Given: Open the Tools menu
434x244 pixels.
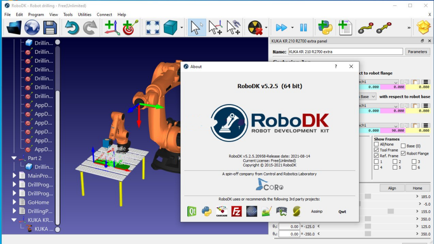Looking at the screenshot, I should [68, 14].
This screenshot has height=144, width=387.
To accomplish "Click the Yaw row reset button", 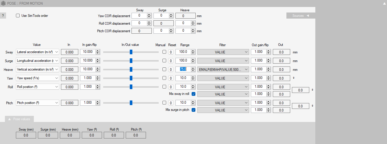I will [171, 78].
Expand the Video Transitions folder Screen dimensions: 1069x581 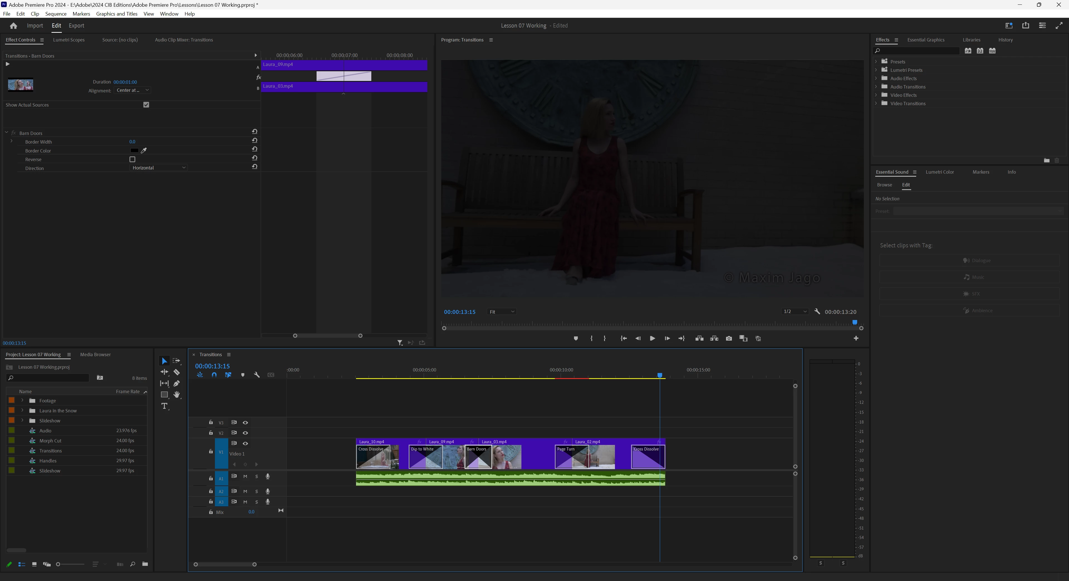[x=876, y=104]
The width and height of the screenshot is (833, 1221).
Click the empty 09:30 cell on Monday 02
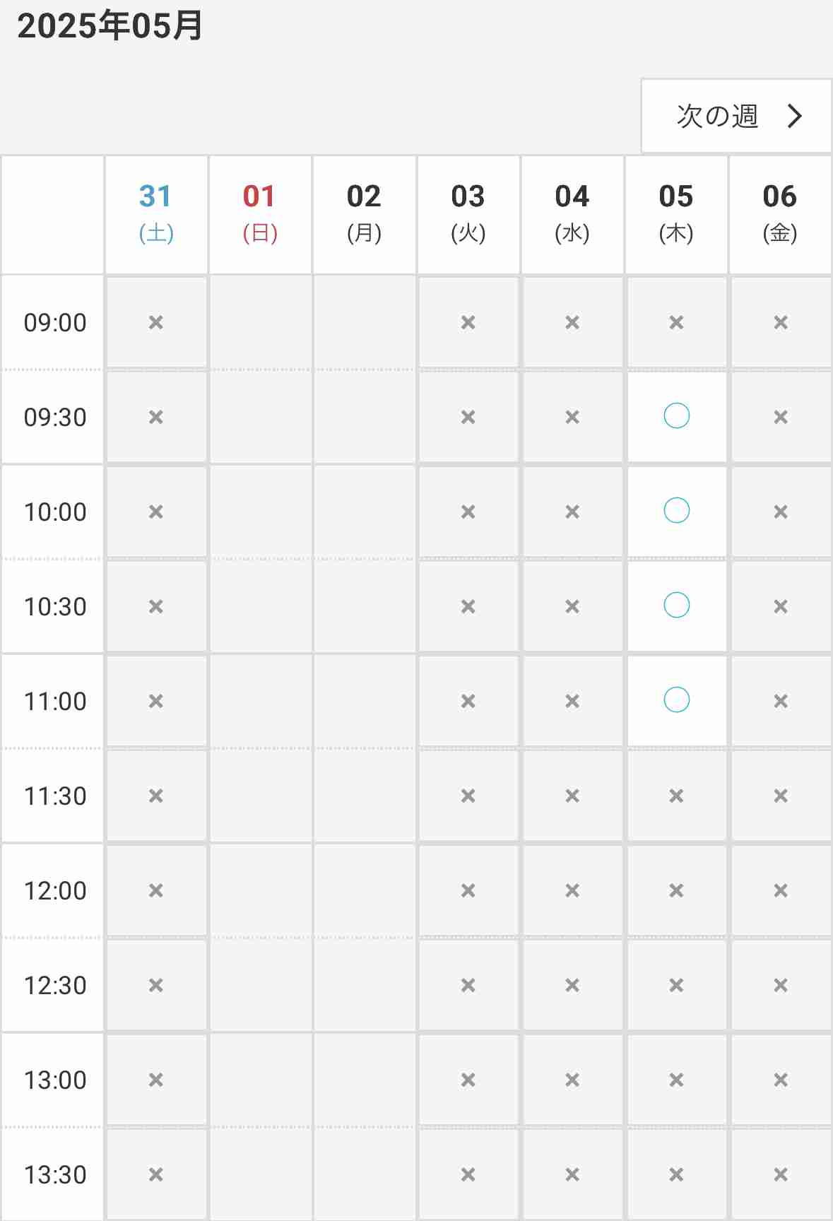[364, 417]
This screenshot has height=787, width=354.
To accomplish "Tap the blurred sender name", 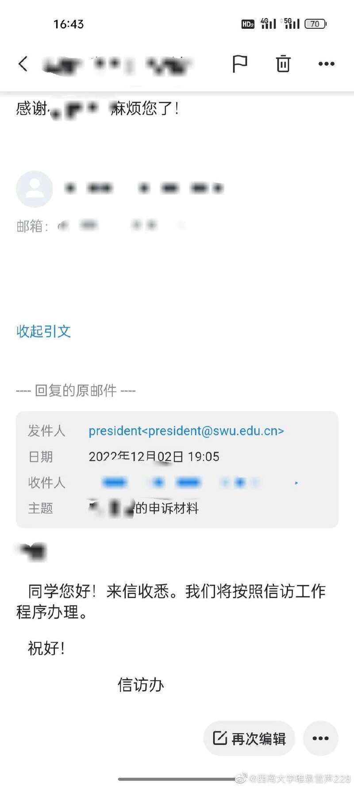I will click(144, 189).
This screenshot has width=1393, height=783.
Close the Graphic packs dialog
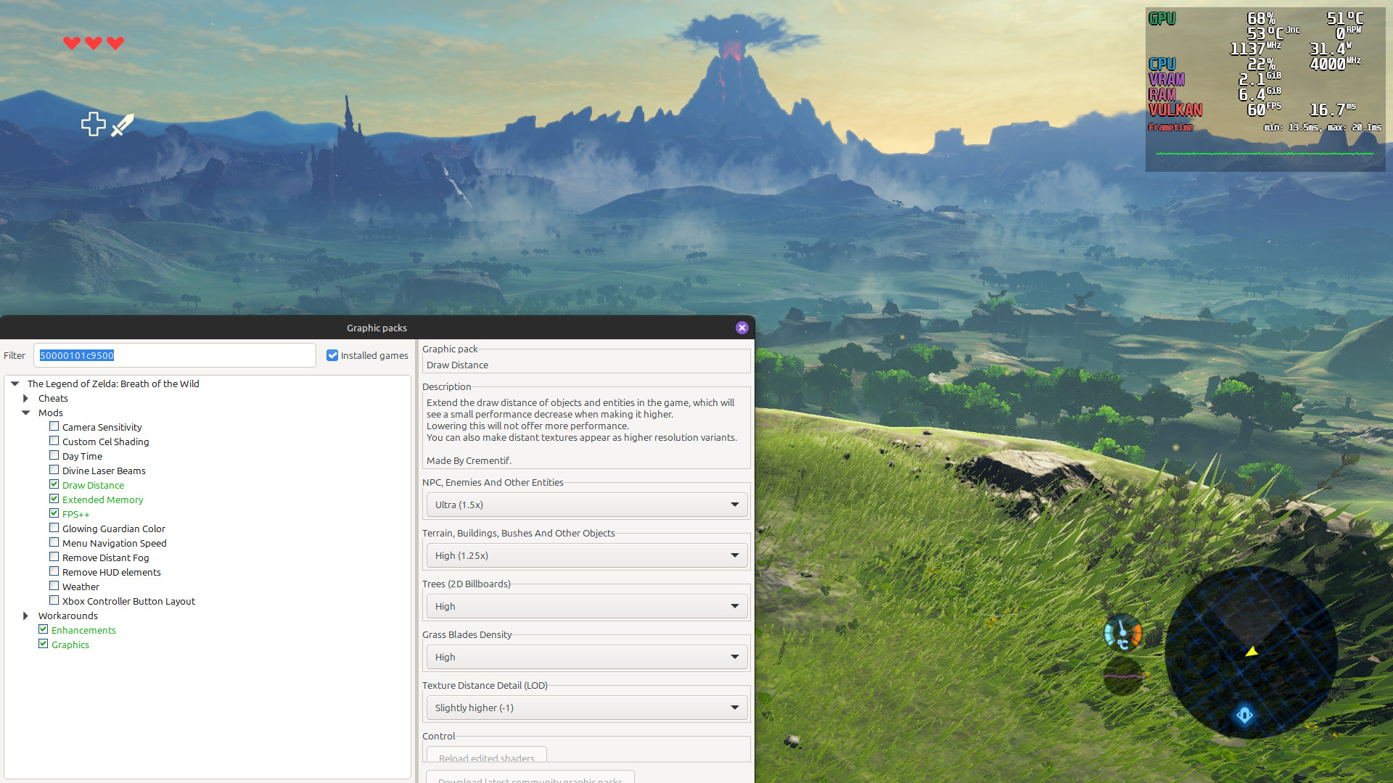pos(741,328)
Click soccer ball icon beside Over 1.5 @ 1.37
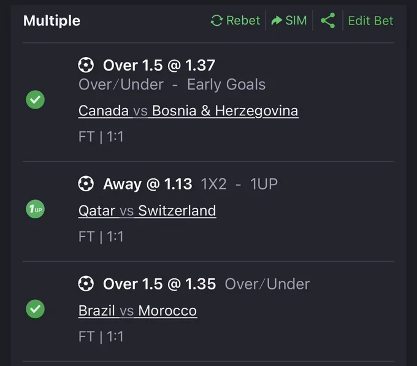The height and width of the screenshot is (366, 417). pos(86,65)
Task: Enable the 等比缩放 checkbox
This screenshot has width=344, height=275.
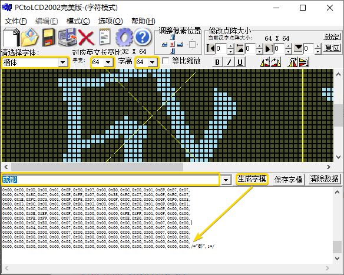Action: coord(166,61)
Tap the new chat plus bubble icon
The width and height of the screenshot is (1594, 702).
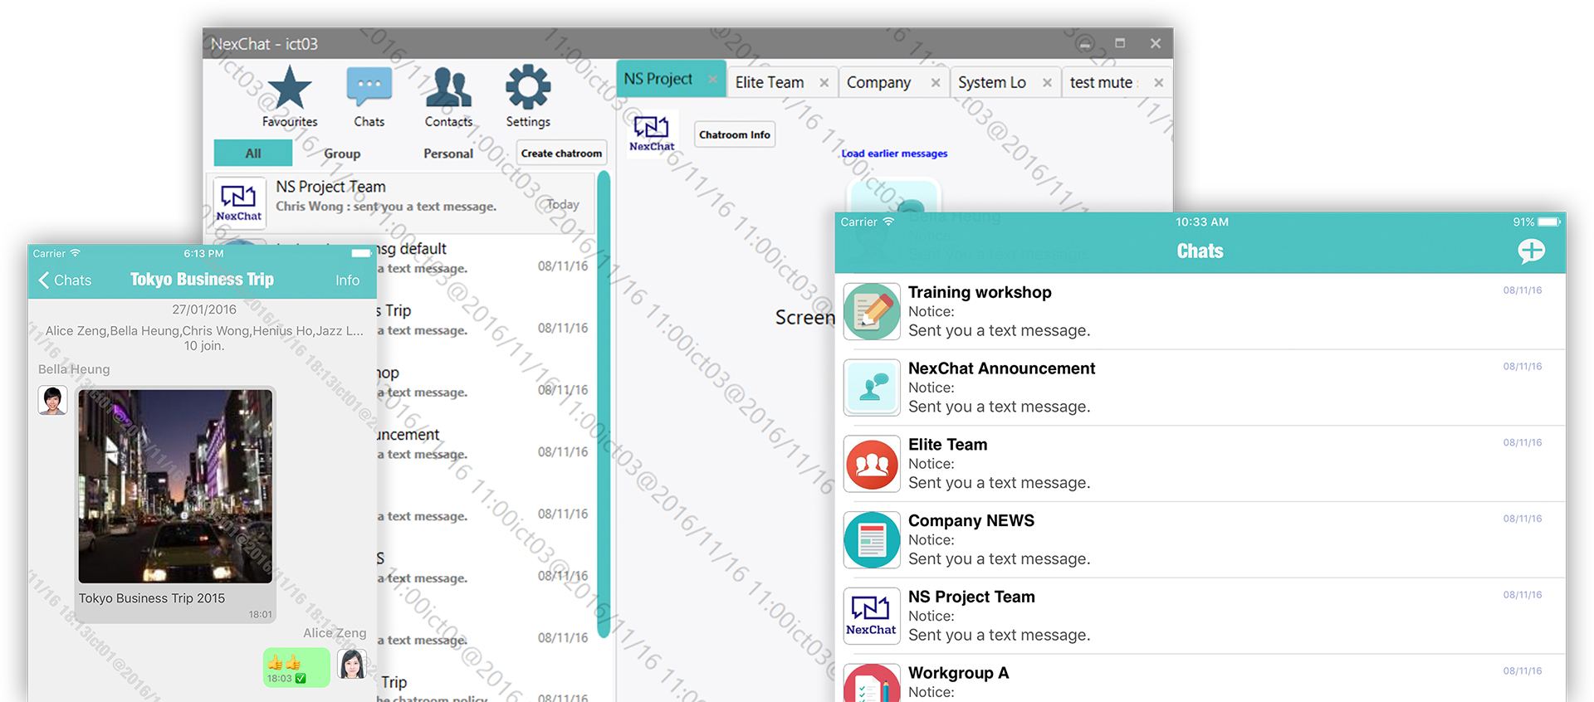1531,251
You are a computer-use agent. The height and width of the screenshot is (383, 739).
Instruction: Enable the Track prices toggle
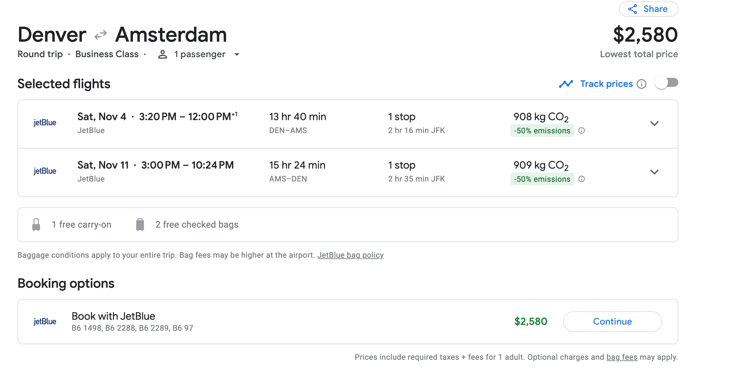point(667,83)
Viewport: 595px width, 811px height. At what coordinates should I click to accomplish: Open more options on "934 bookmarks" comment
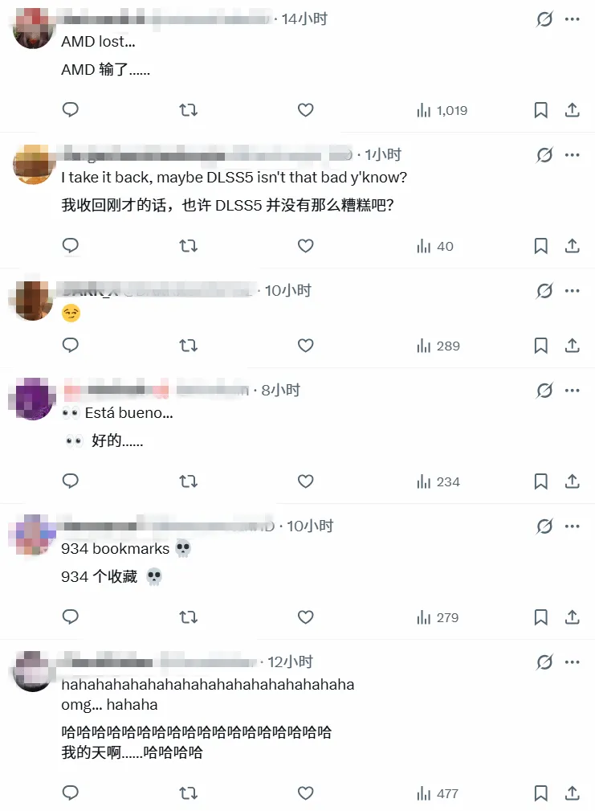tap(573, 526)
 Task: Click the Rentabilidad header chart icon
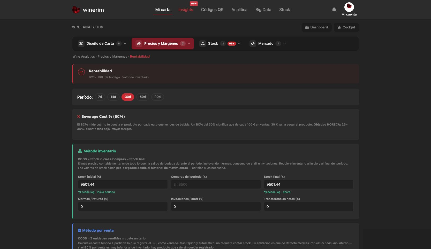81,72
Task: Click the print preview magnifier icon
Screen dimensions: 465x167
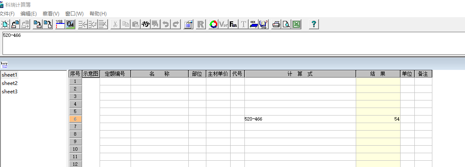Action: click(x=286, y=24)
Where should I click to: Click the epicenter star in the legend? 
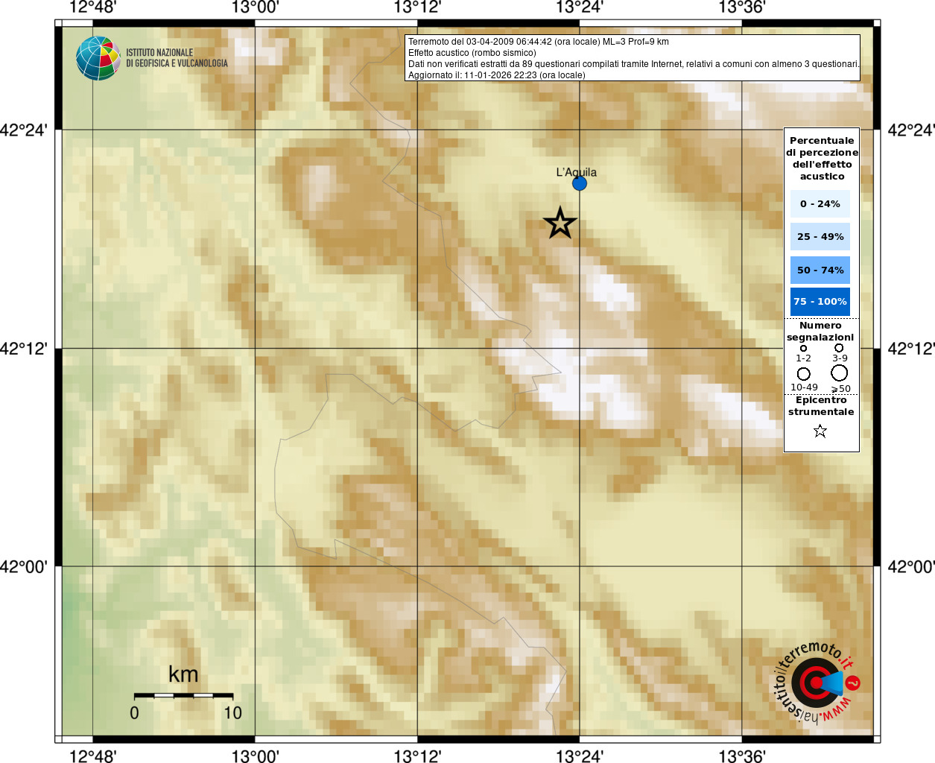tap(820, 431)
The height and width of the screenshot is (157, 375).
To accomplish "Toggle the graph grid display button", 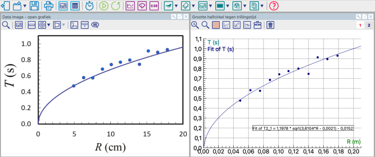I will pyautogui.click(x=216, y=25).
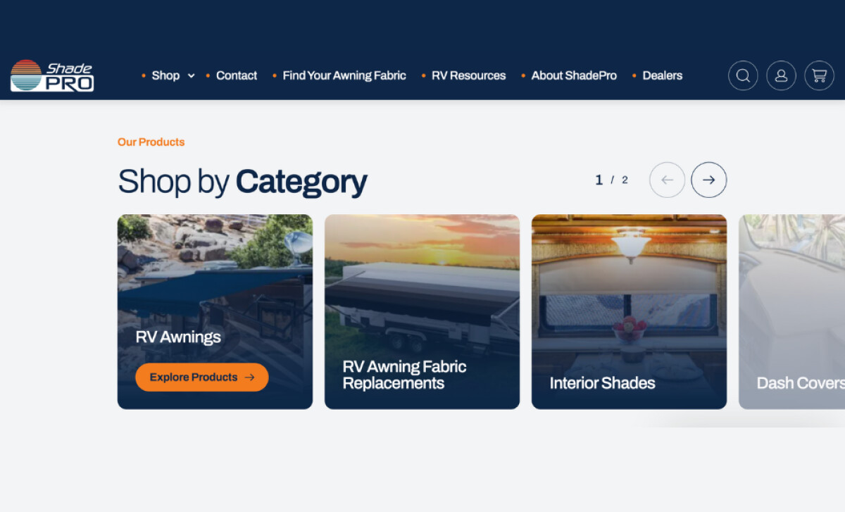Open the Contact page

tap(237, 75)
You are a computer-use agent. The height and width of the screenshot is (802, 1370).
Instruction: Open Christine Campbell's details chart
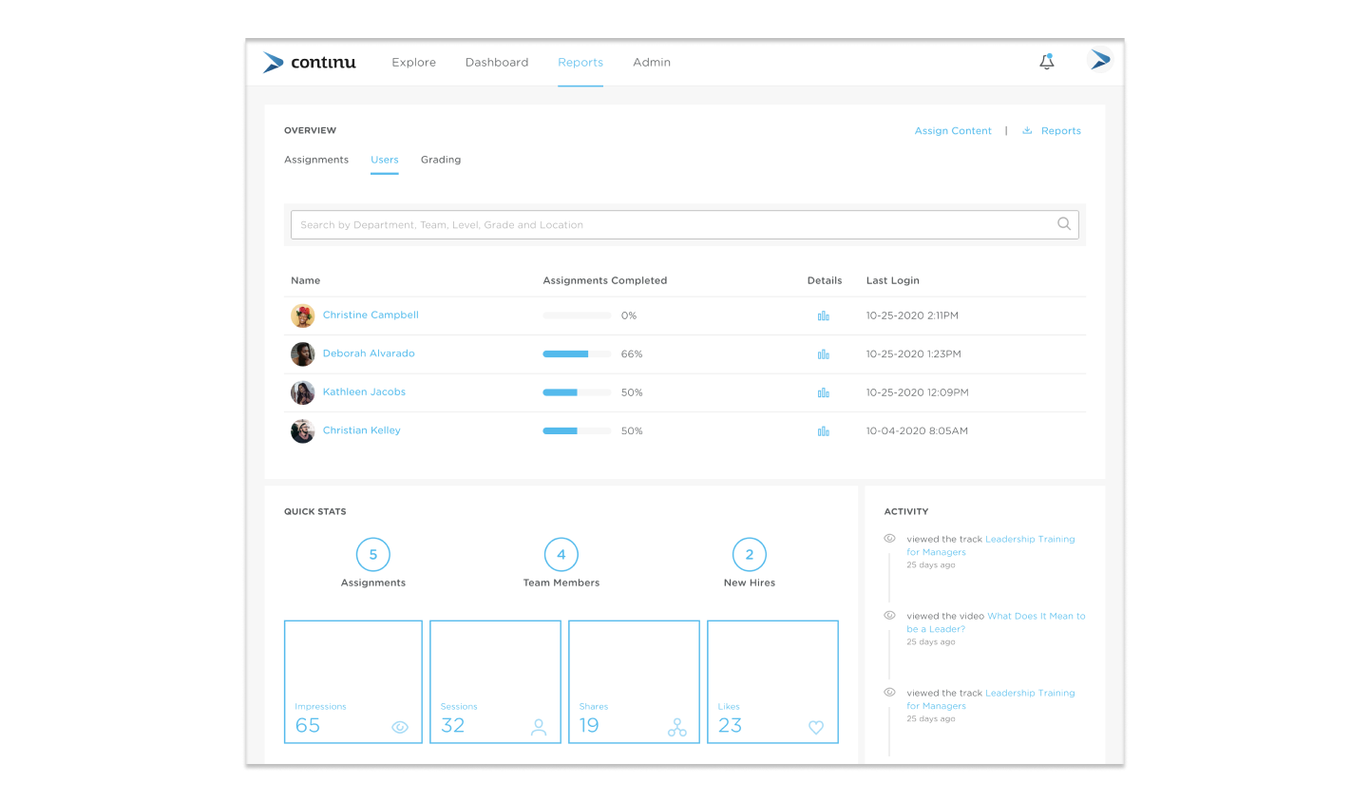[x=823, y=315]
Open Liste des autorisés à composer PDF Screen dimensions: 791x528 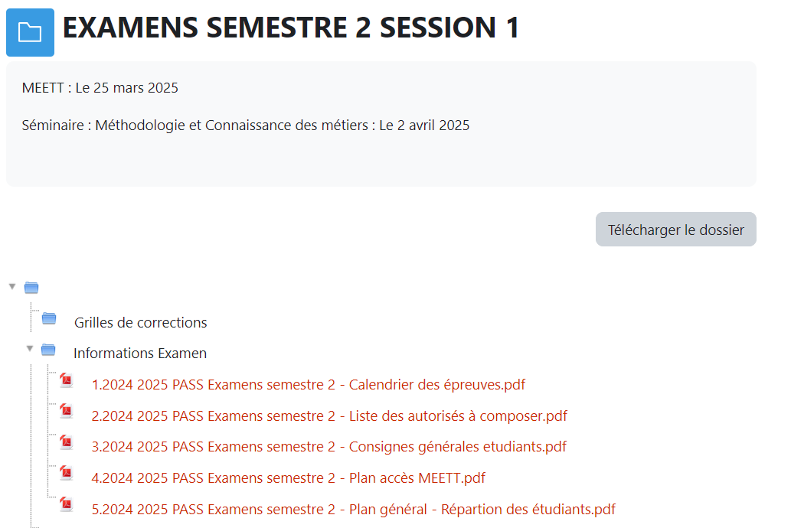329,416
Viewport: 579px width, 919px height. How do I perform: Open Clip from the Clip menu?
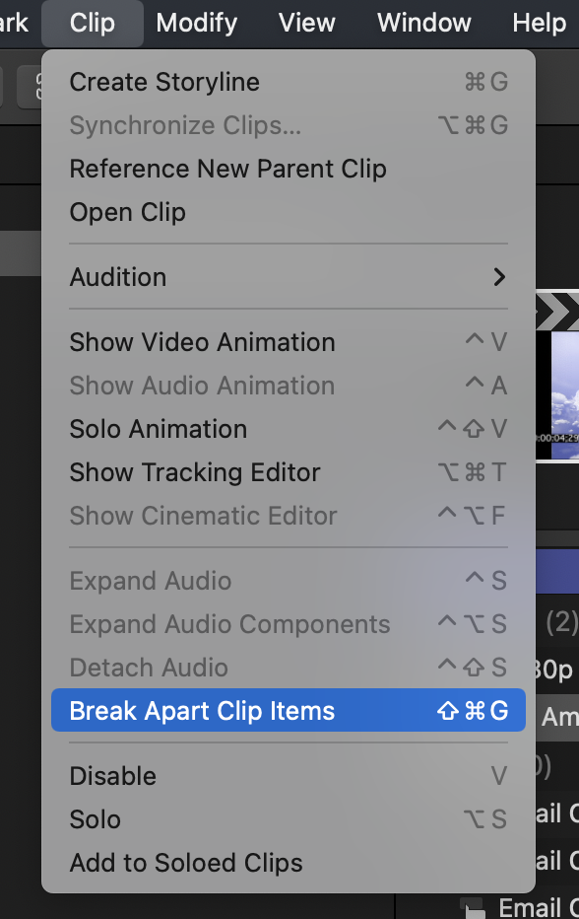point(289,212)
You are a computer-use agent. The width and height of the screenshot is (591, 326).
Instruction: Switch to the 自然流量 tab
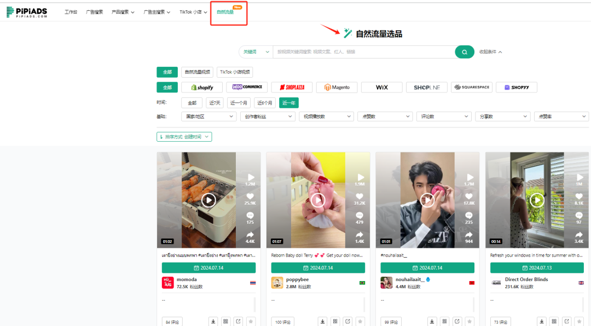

==*==

Task. Can you write out everything in the listing from the line with "Tap the new chat plus bubble icon" down to the line with "tap(573, 526)", both ends included, with 92 added to every coordinate in the answers? Leave the pictures out.

Answer to this problem.
Tap the new chat plus bubble icon
The width and height of the screenshot is (1594, 702).
1623,343
You are a computer-use agent. The height and width of the screenshot is (383, 739).
Instruction: Enable the Track prices toggle
point(759,175)
Viewport: 595px width, 811px height. At what coordinates should I click to accomplish: Open more options on "934 bookmarks" comment
tap(665, 618)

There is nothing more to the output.